Citation: Neurobiology of Disease, 2016; 91:143-154
Publisher: Elsevier
Issue Date: 2016
ISSN: 0969-9961
1095-953X
Statement of
Responsibility: 
Litsa Karageorgos, Leanne Hein, Tina Rozaklis, Melissa Adams, Stephen Duplock, Marten Snel, Kim Hemsley, Tim Kuchel, Nicholas Smith, John J. Hopwood
Abstract: Gaucher disease arises from mutations in the β-glucocerebrosidase gene which encodes an enzyme required for the lysosomal catabolism of glucosylceramide. We have identified a naturally occurring mutation in the β-glucocerebrosidase gene in sheep that leads to Gaucher disease with acute neurological symptoms. Here we have examined the clinical phenotype at birth and subsequently quantified lipids in Gaucher lamb brain, in order to characterise the disorder. Enzyme activity assessments showed that a reduction in β-glucocerebrosidase activity to 1-5% of wild-type occurs consistently across newborn Gaucher lamb brain regions.
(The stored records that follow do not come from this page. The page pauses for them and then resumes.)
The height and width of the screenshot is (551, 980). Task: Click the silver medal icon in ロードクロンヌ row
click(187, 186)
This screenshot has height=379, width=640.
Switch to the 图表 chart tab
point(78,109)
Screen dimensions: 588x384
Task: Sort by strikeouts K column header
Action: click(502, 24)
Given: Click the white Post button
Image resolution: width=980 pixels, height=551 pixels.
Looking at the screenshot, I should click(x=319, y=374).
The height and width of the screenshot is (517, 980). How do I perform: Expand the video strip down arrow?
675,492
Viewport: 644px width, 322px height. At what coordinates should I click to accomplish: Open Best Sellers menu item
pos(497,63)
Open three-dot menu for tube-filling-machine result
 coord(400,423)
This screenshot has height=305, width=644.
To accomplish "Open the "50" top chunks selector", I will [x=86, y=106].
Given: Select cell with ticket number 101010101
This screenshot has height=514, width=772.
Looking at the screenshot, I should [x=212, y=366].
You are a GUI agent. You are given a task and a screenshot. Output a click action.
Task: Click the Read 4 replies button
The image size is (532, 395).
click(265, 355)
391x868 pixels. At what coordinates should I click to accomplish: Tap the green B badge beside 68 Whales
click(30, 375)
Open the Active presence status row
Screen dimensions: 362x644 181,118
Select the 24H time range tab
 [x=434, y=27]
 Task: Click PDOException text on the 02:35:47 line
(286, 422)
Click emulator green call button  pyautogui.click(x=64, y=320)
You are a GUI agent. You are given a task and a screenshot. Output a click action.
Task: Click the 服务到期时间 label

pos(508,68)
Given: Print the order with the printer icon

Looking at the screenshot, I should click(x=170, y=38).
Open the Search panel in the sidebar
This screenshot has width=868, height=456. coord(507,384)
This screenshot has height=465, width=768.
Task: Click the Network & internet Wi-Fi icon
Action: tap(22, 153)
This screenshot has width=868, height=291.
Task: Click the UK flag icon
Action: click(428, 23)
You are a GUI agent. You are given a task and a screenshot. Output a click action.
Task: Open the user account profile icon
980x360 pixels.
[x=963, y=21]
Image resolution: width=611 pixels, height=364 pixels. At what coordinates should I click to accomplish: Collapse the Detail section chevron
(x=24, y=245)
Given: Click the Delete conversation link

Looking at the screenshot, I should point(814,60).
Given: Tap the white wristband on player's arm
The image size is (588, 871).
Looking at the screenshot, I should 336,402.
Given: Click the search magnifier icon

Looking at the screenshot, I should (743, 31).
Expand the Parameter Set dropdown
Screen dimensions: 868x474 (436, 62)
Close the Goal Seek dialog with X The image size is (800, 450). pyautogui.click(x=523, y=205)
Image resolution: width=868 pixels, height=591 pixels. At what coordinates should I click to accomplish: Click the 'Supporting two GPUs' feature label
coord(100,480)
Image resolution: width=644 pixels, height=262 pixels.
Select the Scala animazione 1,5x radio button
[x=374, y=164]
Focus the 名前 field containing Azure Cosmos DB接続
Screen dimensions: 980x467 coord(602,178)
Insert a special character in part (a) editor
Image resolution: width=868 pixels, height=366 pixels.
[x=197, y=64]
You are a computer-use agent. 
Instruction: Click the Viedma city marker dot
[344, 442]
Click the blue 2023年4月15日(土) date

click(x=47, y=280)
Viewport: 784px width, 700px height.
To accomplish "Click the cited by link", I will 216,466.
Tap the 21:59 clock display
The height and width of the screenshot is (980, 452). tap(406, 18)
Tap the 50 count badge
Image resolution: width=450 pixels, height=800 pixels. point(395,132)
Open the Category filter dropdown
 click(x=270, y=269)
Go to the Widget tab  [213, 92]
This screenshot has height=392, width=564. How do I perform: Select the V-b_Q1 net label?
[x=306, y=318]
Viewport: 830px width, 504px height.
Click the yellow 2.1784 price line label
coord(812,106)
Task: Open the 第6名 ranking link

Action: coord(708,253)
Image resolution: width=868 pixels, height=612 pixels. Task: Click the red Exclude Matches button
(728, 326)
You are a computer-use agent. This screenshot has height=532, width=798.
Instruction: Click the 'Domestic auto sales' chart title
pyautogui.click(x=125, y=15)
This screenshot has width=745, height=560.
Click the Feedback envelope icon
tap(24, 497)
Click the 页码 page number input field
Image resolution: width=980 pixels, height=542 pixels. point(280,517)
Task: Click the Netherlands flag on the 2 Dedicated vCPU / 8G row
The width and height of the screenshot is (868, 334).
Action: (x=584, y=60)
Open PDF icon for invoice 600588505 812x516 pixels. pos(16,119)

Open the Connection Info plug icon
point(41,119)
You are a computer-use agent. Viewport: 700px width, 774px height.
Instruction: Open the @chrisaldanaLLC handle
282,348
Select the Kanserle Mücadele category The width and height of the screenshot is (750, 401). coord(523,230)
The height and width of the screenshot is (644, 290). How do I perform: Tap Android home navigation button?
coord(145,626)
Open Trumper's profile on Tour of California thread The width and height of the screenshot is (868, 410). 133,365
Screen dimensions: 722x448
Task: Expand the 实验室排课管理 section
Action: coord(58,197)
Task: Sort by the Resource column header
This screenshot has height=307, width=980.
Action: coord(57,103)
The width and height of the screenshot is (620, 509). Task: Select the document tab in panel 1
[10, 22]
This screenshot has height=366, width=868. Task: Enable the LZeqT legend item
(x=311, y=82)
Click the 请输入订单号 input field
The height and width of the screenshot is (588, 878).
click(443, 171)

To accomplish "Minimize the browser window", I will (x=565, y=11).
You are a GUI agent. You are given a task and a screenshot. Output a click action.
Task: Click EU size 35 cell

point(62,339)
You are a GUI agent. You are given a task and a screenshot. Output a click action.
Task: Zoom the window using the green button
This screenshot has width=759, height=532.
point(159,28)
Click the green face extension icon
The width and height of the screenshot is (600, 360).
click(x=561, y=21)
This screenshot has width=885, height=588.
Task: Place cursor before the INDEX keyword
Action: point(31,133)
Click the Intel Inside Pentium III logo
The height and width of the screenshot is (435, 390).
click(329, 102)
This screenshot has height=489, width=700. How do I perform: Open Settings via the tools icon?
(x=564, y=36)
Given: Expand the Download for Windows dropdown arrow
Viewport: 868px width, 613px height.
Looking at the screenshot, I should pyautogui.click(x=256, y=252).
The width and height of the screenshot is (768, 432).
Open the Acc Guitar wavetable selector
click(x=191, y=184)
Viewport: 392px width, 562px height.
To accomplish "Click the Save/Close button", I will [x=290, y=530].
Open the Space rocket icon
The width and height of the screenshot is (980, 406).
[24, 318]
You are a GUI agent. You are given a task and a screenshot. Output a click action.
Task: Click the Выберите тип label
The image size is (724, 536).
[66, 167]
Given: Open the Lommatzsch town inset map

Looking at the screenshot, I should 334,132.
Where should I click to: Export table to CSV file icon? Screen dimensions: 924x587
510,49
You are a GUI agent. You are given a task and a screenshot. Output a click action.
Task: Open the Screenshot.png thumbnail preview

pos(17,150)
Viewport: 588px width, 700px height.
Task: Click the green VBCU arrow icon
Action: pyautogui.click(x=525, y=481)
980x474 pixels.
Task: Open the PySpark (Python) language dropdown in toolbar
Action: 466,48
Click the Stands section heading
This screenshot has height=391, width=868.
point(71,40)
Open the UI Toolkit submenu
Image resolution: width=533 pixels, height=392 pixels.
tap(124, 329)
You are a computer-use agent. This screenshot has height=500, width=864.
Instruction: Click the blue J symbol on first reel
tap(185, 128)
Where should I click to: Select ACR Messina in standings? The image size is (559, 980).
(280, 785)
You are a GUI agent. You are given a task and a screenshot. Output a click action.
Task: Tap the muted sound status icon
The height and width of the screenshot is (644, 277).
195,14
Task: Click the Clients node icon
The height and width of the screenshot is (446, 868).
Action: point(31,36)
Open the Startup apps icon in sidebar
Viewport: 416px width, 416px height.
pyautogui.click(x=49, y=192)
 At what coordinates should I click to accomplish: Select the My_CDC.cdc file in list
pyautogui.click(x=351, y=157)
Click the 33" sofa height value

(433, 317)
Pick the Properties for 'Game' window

We analyzed glucosylceramide, glucosylsphingosine, bis(monoacylglycero)phosphate and ganglioside profiles in brain, liver, and spleen, and observed 30- to 130-fold higher glucosylceramide, and 500- to 2000-fold higher glucosylsphingosine concentrations in Gaucher diseased lambs compared to wild-type. Significant increases of bis(monoacylglycero)phosphate and gangliosides [GM1, GM2, GM3] concentrations were also detected in the brain. As these glycosphingolipids are involved in many cellular events, an imbalance or disruption of the cell membrane lipid homeostasis would be expected to impair normal neuronal function. To our knowledge, this is the first detailed analysis of glycosphingolipids in various brain regions in a large animal model of neuronal disease, which permits the mechanistic investigation of lipid deregulation and their contribution to neurodegenerative process.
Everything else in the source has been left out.